Em sua primeira entrevista a uma emissora de língua espanhola desde que tomou posse, o presidente Bill Clinton instou os hispânicos a votar nas eleições legislativas. Ele falou em inglês, mas cumprimentou os ouvintes com Buenos dias. Clinton falou à cadeia de Radio Unica, com sede em Miami e 47 afiliadas nos EUA, Porto Rico e Austrália.
Os 30 milhões de hispânicos - com exceção dos cubano-americanos - votam majoritariamente nos democratas. Os analistas políticos consideram que o voto das minorias será decisivo.
Clinton falou sobre sua luta para eliminar as cláusulas antiimigrante da legislação, de modernização da assistência social e na diminuição da burocracia para obtenção da documentação de residência no país.
Clinton também falou à Black Entertainment Television, cuja audiência é predominantemente formada por negros. Ele conclamou os ouvintes a comparecer às urnas, enfatizando que seu voto será extremamente importante para que os democratas ganhem as eleições.
Troca de críticasDemocratas e republicanos trocaram críticas domingo nos programas políticos da televisão nacional, antes das eleições legislativas de meio mandato, que serão cruciais para a permanência no cargo do presidente Bill Clinton, que luta para afastar um eventual processo de destituição por parte do Congresso.
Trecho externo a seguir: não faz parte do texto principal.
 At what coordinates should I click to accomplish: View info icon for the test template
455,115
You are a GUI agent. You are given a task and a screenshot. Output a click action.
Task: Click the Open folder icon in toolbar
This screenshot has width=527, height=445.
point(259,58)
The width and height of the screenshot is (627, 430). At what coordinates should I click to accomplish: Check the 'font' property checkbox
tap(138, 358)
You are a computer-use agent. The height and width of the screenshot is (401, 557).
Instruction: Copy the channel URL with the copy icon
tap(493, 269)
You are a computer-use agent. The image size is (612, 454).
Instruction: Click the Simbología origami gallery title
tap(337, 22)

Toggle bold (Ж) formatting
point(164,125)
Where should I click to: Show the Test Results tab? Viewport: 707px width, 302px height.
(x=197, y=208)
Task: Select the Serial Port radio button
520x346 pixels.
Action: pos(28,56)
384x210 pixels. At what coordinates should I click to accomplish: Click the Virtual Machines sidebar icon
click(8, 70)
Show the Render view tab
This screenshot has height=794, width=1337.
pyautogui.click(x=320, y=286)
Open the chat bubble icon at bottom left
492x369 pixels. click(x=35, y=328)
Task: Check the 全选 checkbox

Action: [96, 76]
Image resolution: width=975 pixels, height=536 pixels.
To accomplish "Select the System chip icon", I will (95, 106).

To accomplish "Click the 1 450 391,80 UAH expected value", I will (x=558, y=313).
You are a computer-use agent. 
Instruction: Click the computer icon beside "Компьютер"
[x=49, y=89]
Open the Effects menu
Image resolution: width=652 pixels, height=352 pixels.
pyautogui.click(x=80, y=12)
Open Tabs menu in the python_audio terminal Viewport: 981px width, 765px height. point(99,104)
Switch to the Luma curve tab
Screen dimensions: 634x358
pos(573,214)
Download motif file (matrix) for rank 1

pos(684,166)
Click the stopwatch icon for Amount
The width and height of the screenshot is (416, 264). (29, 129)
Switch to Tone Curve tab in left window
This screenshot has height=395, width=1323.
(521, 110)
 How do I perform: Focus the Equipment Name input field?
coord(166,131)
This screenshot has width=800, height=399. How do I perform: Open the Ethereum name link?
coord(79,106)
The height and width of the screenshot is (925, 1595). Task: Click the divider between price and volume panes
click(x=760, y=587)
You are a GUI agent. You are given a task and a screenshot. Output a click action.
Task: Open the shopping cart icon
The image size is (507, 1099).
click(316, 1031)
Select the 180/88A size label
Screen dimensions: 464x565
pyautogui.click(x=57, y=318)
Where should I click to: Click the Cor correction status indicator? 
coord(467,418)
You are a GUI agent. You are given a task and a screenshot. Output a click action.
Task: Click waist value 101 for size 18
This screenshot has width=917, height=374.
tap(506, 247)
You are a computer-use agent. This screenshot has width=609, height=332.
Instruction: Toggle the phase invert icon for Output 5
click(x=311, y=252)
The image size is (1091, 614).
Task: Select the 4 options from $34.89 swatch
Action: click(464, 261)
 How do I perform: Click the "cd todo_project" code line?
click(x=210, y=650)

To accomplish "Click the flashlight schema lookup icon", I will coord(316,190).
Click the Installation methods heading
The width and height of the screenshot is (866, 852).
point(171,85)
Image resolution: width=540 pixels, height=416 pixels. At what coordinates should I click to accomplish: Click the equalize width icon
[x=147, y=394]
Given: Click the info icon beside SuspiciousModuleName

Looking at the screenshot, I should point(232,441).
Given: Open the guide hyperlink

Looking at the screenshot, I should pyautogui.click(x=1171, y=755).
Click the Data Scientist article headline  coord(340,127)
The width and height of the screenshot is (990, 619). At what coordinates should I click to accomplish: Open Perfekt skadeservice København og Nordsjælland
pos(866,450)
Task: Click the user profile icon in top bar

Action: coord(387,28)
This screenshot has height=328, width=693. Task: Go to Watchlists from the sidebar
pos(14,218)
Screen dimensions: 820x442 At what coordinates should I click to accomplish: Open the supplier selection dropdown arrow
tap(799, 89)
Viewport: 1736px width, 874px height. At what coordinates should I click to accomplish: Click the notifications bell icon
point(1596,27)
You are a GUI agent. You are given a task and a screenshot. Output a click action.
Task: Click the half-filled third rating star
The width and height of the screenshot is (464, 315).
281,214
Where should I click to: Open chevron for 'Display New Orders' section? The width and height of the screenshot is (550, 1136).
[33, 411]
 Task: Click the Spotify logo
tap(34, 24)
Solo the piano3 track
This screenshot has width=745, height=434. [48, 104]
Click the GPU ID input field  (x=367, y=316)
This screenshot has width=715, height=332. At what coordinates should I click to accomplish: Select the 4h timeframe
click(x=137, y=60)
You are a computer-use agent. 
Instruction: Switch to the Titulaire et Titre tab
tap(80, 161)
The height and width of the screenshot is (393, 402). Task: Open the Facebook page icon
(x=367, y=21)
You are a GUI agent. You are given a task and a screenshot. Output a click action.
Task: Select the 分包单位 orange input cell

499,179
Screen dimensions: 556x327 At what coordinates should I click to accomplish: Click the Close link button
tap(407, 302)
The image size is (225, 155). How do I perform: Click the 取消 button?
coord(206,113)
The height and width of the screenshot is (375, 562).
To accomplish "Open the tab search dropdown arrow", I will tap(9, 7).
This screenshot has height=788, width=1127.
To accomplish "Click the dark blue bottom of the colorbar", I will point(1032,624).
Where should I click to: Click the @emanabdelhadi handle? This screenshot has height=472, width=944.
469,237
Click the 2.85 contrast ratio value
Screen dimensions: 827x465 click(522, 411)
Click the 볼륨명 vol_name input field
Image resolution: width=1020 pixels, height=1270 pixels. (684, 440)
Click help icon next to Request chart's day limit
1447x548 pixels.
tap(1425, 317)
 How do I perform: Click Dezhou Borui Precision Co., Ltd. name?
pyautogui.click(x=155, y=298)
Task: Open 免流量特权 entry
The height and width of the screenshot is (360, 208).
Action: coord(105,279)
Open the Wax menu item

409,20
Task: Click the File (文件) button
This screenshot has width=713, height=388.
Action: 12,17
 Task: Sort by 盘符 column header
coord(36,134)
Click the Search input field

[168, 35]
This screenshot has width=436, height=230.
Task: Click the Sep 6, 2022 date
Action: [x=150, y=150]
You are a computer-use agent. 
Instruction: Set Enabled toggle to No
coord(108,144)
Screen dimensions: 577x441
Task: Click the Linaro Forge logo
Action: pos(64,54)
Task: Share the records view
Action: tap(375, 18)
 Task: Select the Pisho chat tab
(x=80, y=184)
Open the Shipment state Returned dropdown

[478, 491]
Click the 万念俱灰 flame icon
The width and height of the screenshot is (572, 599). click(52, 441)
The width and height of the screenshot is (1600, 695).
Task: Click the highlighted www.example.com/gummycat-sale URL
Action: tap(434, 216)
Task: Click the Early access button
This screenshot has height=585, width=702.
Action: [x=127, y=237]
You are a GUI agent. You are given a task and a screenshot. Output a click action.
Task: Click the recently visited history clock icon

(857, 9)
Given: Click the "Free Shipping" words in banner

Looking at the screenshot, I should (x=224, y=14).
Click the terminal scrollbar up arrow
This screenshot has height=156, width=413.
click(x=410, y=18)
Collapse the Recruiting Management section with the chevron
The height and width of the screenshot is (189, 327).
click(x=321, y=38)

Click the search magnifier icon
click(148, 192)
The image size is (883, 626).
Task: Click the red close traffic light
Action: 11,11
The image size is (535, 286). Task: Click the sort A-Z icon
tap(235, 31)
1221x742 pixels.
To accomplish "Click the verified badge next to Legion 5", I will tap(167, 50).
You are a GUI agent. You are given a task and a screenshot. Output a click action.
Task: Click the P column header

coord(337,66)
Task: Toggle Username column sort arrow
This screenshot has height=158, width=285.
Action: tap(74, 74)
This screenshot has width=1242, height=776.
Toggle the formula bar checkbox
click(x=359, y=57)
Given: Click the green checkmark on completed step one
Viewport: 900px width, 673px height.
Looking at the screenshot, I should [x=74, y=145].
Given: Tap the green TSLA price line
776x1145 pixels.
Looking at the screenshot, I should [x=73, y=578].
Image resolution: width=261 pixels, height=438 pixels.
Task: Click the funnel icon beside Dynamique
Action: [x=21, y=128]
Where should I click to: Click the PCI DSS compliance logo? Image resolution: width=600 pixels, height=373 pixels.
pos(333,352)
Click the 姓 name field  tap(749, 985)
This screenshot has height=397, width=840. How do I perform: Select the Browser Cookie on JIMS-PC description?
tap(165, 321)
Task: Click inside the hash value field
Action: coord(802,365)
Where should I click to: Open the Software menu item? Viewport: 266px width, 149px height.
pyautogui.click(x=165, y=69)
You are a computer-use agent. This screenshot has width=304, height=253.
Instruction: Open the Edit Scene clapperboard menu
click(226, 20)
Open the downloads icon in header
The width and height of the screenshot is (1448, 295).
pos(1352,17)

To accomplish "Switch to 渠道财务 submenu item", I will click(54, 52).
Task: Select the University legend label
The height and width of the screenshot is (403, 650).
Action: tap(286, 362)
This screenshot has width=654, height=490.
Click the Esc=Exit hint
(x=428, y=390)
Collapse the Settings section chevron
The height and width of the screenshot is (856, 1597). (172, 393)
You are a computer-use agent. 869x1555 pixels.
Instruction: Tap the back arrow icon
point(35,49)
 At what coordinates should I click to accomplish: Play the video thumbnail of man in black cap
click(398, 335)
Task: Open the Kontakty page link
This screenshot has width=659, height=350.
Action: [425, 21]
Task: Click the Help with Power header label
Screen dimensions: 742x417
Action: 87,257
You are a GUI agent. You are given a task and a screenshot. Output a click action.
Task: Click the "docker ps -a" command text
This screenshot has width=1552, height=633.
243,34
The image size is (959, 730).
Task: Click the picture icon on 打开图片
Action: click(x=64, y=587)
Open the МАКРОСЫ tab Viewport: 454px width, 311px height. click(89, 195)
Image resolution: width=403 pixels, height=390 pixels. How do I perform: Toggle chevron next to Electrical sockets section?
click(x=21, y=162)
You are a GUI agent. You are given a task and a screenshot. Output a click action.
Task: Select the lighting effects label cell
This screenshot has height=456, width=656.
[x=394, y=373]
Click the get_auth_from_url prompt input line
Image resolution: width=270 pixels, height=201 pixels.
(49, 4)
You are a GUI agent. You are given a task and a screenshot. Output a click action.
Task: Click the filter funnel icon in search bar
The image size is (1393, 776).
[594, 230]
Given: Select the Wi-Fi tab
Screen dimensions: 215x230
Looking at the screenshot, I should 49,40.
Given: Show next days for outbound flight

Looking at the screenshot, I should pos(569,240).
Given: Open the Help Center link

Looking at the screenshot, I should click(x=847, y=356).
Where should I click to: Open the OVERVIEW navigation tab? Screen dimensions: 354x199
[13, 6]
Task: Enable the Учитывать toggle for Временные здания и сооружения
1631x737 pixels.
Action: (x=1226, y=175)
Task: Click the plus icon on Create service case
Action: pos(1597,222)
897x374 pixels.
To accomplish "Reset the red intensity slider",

Apesar das primeiras previsões sobre um desastre nas fileiras democratas devido ao escândalo de sexo e mentiras do presidente Bill Clinton com Monica Lewinsky, as últimas pesquisas mostram que nenhum dos dois partidos conseguirá grandes avanços nas eleições que se realizam hoje.
Os analistas esperavam que estas eleições fossem um referendo sobre o caso de Clinton com a ex-estagiária da Casa Branca, que os norte-americanos criticaram em massa. Mas, paulatinamente, a campanha se transformou, com os líderes partidários lutando para vencer a apatia do eleitorado em um tempo de bonança econômica.